◆ WHAT YOU HAVE TO DO ◆
Please recast the rows as a numbered list with blank lines omitted, starting at the line that has "at top right" and ending after the line that has "point(470,69)".

◆ TASK INPUTS ◆
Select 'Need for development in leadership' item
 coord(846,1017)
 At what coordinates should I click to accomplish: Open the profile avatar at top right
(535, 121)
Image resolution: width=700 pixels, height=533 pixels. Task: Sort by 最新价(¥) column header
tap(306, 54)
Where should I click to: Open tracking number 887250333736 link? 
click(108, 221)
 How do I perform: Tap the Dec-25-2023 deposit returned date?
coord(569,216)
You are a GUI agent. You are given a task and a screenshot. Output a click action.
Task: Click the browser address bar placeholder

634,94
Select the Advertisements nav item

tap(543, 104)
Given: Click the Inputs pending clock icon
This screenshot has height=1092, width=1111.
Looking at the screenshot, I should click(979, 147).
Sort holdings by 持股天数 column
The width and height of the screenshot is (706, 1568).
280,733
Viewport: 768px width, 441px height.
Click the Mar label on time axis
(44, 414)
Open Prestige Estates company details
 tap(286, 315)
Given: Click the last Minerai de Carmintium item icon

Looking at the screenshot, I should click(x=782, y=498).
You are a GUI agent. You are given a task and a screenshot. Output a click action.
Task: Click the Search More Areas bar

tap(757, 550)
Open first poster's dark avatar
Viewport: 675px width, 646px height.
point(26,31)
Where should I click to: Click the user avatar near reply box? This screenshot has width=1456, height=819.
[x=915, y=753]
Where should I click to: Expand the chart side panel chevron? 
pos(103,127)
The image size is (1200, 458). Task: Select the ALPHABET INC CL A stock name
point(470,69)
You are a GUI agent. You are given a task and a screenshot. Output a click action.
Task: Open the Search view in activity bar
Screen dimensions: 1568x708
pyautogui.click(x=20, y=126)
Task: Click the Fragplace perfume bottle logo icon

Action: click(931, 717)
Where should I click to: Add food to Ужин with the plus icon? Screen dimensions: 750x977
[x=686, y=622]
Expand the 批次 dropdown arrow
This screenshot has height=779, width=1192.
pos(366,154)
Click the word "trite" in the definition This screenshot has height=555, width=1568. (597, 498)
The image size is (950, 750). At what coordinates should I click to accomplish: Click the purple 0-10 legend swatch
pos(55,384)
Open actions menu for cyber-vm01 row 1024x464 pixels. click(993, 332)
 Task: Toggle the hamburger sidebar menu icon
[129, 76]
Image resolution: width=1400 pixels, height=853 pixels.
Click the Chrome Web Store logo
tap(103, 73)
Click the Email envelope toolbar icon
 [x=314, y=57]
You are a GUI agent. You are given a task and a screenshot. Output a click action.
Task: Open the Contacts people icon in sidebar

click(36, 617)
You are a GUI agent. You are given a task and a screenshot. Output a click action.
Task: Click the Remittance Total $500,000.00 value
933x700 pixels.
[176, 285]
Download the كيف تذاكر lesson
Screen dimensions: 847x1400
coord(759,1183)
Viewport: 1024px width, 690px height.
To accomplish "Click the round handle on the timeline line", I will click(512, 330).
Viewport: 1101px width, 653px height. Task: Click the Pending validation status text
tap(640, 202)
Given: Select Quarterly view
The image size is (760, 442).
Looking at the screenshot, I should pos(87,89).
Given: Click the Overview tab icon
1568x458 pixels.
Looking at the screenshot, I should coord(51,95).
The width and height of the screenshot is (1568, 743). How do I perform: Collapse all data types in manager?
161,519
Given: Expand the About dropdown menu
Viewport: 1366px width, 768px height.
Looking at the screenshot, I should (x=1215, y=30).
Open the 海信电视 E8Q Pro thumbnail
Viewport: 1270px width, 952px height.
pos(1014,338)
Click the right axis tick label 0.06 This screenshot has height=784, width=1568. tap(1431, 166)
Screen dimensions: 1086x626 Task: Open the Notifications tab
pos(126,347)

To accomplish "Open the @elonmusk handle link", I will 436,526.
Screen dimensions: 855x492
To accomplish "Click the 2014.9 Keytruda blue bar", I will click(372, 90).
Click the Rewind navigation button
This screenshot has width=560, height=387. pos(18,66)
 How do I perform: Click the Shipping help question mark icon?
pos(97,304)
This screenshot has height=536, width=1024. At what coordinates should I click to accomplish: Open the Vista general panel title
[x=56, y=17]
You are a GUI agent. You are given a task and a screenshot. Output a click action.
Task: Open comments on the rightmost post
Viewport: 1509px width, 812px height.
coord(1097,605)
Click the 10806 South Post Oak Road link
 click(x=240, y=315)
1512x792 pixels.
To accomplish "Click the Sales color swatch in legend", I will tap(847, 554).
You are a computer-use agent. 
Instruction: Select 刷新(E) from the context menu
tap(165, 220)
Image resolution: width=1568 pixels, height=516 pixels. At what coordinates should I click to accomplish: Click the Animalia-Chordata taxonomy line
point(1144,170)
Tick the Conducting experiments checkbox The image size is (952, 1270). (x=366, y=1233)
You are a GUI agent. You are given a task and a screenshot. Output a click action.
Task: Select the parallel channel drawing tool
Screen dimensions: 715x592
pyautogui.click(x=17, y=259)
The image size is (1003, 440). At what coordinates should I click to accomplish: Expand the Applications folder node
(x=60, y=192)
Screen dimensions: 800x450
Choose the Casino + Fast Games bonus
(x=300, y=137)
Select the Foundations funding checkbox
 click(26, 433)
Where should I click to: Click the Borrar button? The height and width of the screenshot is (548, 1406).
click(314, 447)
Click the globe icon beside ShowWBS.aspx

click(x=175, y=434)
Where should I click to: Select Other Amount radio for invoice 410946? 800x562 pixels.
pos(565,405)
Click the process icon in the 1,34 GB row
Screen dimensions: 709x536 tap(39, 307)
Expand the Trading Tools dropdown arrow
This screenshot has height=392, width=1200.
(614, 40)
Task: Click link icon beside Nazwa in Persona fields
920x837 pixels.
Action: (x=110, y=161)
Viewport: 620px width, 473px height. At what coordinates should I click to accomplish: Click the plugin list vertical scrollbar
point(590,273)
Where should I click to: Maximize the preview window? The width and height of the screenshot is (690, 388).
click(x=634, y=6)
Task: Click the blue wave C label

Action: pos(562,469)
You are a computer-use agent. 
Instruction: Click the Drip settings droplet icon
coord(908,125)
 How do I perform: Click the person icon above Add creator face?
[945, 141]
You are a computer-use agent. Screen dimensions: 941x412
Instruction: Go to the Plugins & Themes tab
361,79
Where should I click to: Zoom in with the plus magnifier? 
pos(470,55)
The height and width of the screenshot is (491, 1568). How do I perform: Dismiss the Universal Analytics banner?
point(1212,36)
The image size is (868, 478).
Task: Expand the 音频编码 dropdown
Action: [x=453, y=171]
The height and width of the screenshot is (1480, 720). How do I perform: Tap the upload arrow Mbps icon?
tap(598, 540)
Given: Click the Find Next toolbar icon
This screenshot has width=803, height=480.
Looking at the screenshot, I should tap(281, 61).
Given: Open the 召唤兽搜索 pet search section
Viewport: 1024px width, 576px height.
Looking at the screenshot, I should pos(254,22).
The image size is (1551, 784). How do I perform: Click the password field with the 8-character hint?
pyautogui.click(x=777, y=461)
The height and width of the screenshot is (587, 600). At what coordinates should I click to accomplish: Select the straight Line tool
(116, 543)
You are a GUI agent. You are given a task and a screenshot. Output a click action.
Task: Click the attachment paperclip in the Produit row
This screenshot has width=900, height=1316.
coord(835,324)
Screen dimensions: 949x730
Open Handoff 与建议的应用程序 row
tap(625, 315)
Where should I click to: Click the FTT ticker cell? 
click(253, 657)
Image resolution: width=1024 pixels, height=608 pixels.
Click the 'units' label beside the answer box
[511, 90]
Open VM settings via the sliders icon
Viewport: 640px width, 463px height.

◆ WRITTEN RESPONSE ◆
1.  At what coordinates should I click to accomplish: Open the profile avatar at top right
2. (535, 121)
3. Image resolution: width=700 pixels, height=533 pixels. Task: Sort by 最新价(¥) column header
4. tap(306, 54)
5. Where should I click to: Open tracking number 887250333736 link? 
6. click(108, 221)
7.  How do I perform: Tap the Dec-25-2023 deposit returned date?
8. coord(569,216)
9. You are a GUI agent. You are given a task and a screenshot. Output a click action.
10. Task: Click the browser address bar placeholder
11. 634,94
12. Select the Advertisements nav item
13. tap(543, 104)
14. Given: Click the Inputs pending clock icon
15. This screenshot has height=1092, width=1111.
16. Looking at the screenshot, I should click(979, 147).
17. Sort holdings by 持股天数 column
18. The width and height of the screenshot is (706, 1568).
19. 280,733
20. Viewport: 768px width, 441px height.
21. Click the Mar label on time axis
22. (44, 414)
23. Open Prestige Estates company details
24.  tap(286, 315)
25. Given: Click the last Minerai de Carmintium item icon
26. Looking at the screenshot, I should click(x=782, y=498).
27. You are a GUI agent. You are given a task and a screenshot. Output a click action.
28. Task: Click the Search More Areas bar
29. tap(757, 550)
30. Open first poster's dark avatar
31. Viewport: 675px width, 646px height.
32. point(26,31)
33. Where should I click to: Click the user avatar near reply box? This screenshot has width=1456, height=819.
34. [x=915, y=753]
35. Where should I click to: Expand the chart side panel chevron? 
36. pos(103,127)
37. The image size is (1200, 458). Task: Select the ALPHABET INC CL A stock name
38. point(470,69)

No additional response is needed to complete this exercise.